Friday, September 2, 2011

Sharing our Faith

Leave it in the Sock Drawer

Written by Travis Harmon

From 1999 to 2004, I worked for a police department in northeast Arkansas as a patrol officer. The story I am about to tell is possibly the single most embarrassing thing that has ever happened to me. If you are not a police officer, you may not think it so embarrassing. But I have rarely felt more like a complete and total failure than I did on this day. In fact, I have told only two or three people in my life about this incident.

I worked the second shift, so I got off work at about 10 p.m. On this particular day, I was asked to come back to work at 6 a.m. to help the short-handed first shift. My routine was completely thrown off. When I got home I made my gun “safe,” and I left all of my gear out because I had to put it back on and go to work so early.

I got to work the next morning and the first call I took was a vicious dog call. It is so rare to actually find a vicious dog that I rolled up to the house knowing that I would find a loveable little pup that was just annoying a neighbor. When I got to the back of the house, I was confronted with the most ferocious bulldog I have ever seen. We had about 90 feet of open grass between us. When he saw me, he immediately started to growl. As I was drawing my pistol and taking aim, he started to charge. I rapidly aimed and pulled the trigger. Nothing happened. For some reason the dog stopped about 30 feet from me and I realized my gun was on safety. I felt so inadequate. I quickly moved the safety to fire, and the bulldog, fiercer than before, started toward me. I pulled the trigger and was again rewarded with nothing. I stood perfectly still, out of fear or bravery, I do not know. As the animal charged and ran by me, he tried to bite my arm. By only the grace of God, he missed, and his teeth only made a glancing blow at my hand, leaving an imprint. He ran by me and circled for a third charge. I knew instantly what had happened. The night before, in an attempt to make my gun “safe,” I had also taken the bullet out of the chamber. I quickly backed away to my car. In my retreat, I loaded my gun, having missed two opportunities to save myself. I then called the dog catcher and waited in my car until he arrived.

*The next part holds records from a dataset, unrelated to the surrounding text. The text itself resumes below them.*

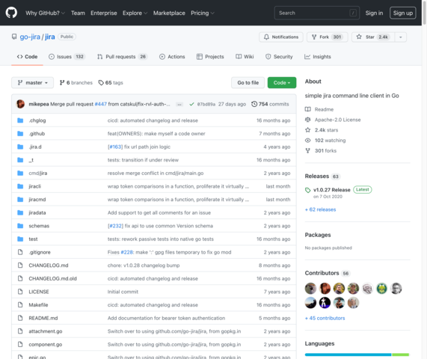Click the Go to file button
Screen dimensions: 427x359
(x=248, y=82)
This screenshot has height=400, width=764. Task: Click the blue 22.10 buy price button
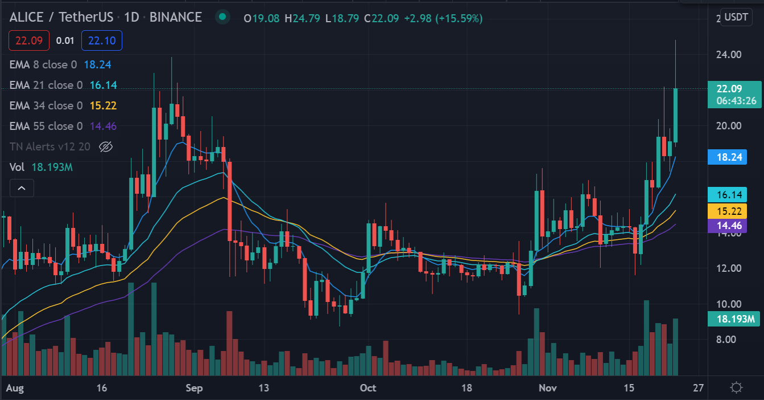pos(102,40)
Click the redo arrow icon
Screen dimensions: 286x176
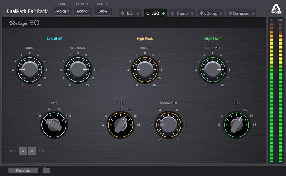(41, 151)
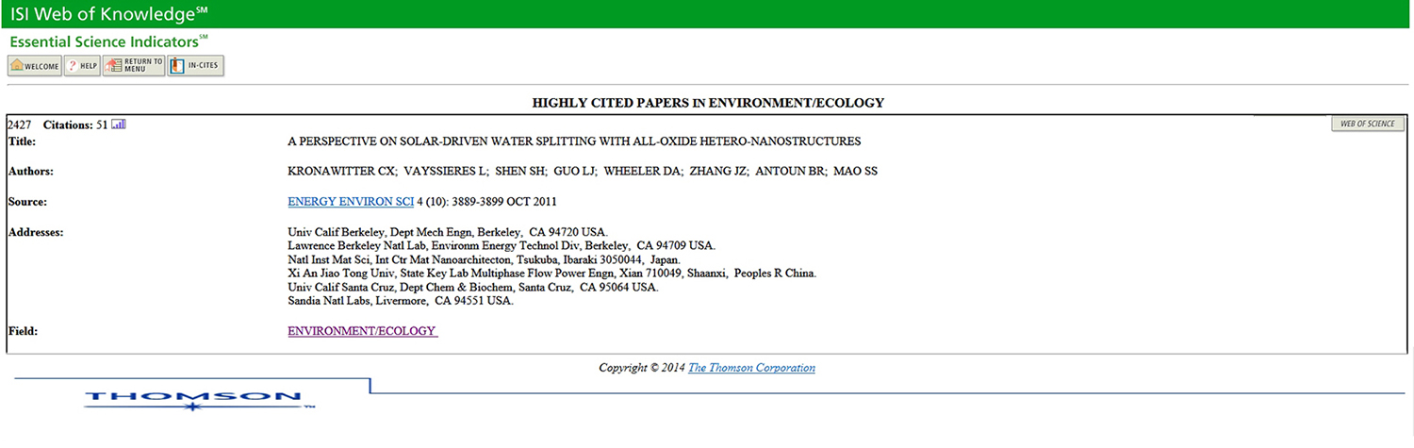Click the Essential Science Indicators title
The image size is (1414, 448).
pos(108,41)
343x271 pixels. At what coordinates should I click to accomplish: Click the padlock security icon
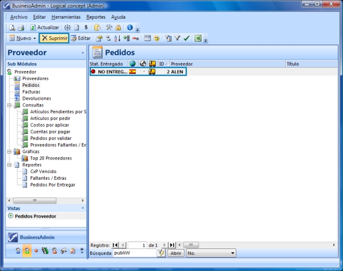[118, 27]
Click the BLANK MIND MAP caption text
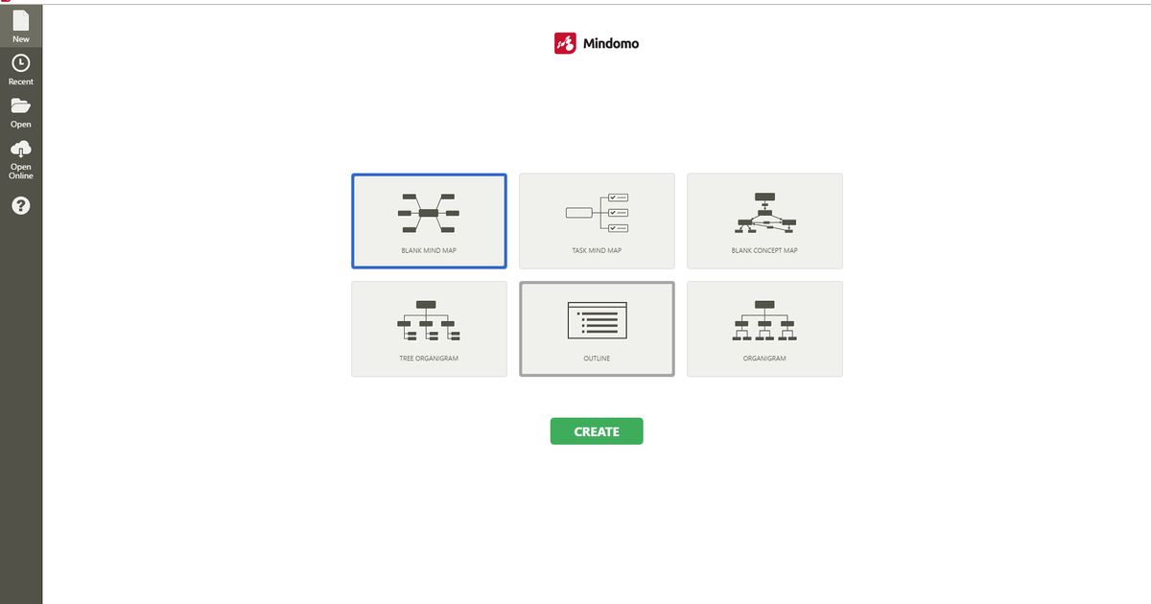The image size is (1151, 604). [429, 250]
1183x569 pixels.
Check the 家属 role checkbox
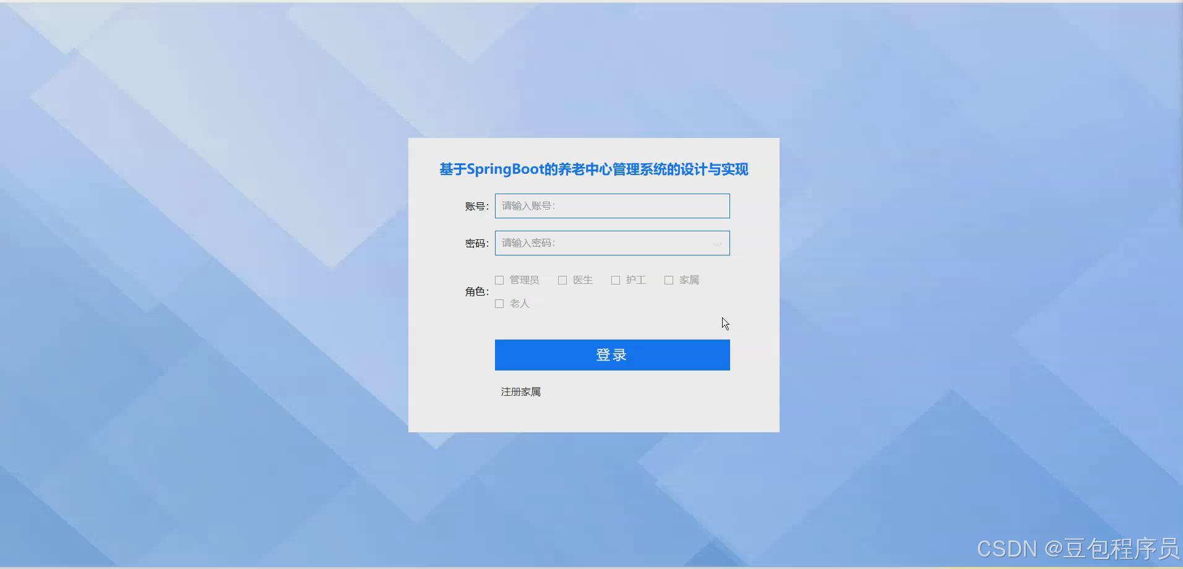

I cannot tell you what a miserable failure I felt like. Even now, years later feelings of embarrassment and inadequacy flood my heart over the incident. I almost lost an arm. If it had been a person with a gun or a knife instead of a dog, I would be a dead man. My two girls would have been fatherless. What if I had been sent to a bank robbery instead of a dog call? I was defenseless. I had the skill to save my life but it was a false sense of security because I had made the tool that could do it inoperable. If I had needed to use my weapon to protect a brother officer, he or she would have been dead because of me. It was all because I wanted this dangerous object to be “safe.” I never felt so unworthy to be an officer.

One day when discussing firearm safety with fellow officers, I heard one remark, “If you want the gun to be safe, leave it in your sock drawer at home.” I wonder if many Christians are not putting their Christianity in the sock drawer at home and leaving it there, or if they put in on safety and try to take the bullets out?

For the word of God [is] quick, and powerful, and sharper than any two-edged sword, piercing even to the dividing asunder of soul and spirit, and of the joints and marrow, and [is] a discerner of the thoughts and intents of the heart. Heb 4:12

Christianity is not safe. We do not want to talk to our friends about it because we know it can pierce the joints and marrow. We live in fear that our friendships will be damaged if we discussed our beliefs. In reality, Christianity is a defensive weapon that is to save life. In the Great Commission Jesus says, “Go ye into all the world, and preach the gospel to every creature.” Mar 16:15 We are not to leave it at home. We are to take it with us. In fact, our friends should be furious with us if we do not try to talk to them about our Lord. They will be one day. Our Lord will also be furious with us if we try to make it safe. Every tree that bringeth not forth good fruit is hewn down, and cast into the fire Mat 7:19-23

I have a hard time not taking Mark 4:8-9 personally; “And other fell on good ground, and did yield fruit that sprang up and increased; and brought forth, some thirty, and some sixty, and some an hundred. (9) And he said unto them, He that hath ears to hear, let him hear.” I have ears. I hear. How am I doing on my hundred yield increase? My sixty? Or even my 30? You know what? I have a neighbor that I have lived by for four years that I have never talked to about the Gospel because I wanted our relationship to be safe. How safe is that? I cannot tell you what a miserable failure that makes me feel like. I think I better go see him on the way home if I want to make it home. Rom 1:16

2 comments:

  1. Well-said and thought-provoking. May each of us be a worker that needs not be ashamed. The gospel is God's power to save. Thanks, Travis. Fire away.